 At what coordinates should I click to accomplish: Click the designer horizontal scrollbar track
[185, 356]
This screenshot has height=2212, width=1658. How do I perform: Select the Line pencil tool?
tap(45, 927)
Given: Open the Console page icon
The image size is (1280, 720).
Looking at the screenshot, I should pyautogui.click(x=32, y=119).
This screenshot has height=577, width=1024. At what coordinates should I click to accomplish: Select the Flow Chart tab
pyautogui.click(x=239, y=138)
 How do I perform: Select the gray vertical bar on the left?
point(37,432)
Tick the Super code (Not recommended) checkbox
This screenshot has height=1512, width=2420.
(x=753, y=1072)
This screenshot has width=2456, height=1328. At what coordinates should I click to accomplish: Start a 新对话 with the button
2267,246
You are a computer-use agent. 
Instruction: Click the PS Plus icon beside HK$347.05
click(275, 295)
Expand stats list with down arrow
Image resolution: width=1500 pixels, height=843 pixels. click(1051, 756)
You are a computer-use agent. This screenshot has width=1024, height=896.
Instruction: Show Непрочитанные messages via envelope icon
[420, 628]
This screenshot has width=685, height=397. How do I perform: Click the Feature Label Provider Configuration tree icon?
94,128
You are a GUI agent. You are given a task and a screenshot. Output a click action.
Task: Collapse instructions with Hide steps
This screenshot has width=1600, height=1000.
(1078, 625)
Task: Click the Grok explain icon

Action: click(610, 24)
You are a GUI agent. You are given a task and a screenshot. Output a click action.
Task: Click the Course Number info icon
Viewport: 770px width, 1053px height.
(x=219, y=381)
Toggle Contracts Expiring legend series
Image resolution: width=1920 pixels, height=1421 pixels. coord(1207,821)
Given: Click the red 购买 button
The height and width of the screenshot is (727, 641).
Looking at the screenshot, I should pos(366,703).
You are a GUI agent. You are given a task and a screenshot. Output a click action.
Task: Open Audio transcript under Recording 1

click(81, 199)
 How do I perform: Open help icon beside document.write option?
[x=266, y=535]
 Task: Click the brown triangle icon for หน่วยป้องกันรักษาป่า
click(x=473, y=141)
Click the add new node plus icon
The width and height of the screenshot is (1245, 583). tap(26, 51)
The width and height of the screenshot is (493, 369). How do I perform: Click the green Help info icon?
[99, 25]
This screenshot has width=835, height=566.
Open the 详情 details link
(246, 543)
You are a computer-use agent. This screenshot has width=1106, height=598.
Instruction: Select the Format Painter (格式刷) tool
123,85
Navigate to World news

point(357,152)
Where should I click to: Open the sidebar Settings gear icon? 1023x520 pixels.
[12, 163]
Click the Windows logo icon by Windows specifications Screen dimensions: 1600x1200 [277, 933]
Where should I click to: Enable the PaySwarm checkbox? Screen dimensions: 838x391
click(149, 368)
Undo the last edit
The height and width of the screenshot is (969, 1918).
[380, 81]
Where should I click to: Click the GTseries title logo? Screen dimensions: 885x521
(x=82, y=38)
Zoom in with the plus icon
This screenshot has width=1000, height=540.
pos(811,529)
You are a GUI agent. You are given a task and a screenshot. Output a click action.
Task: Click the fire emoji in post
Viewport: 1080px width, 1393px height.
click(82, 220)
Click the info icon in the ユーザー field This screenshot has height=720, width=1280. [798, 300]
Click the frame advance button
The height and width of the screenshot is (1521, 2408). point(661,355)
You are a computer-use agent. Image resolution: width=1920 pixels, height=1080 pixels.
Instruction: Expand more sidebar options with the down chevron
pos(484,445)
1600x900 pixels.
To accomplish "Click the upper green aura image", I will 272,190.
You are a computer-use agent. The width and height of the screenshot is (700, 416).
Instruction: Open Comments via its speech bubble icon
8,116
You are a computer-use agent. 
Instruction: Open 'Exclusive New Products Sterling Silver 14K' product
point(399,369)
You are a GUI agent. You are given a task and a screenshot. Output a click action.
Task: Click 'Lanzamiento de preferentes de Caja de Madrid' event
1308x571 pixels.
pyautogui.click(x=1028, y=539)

Stated problem: Pick out every line in the listing above that contains the word "green", and note that case matters.

The completed task:
The width and height of the screenshot is (493, 369). How do I perform: Click the green Help info icon?
To accomplish "Click the upper green aura image", I will 272,190.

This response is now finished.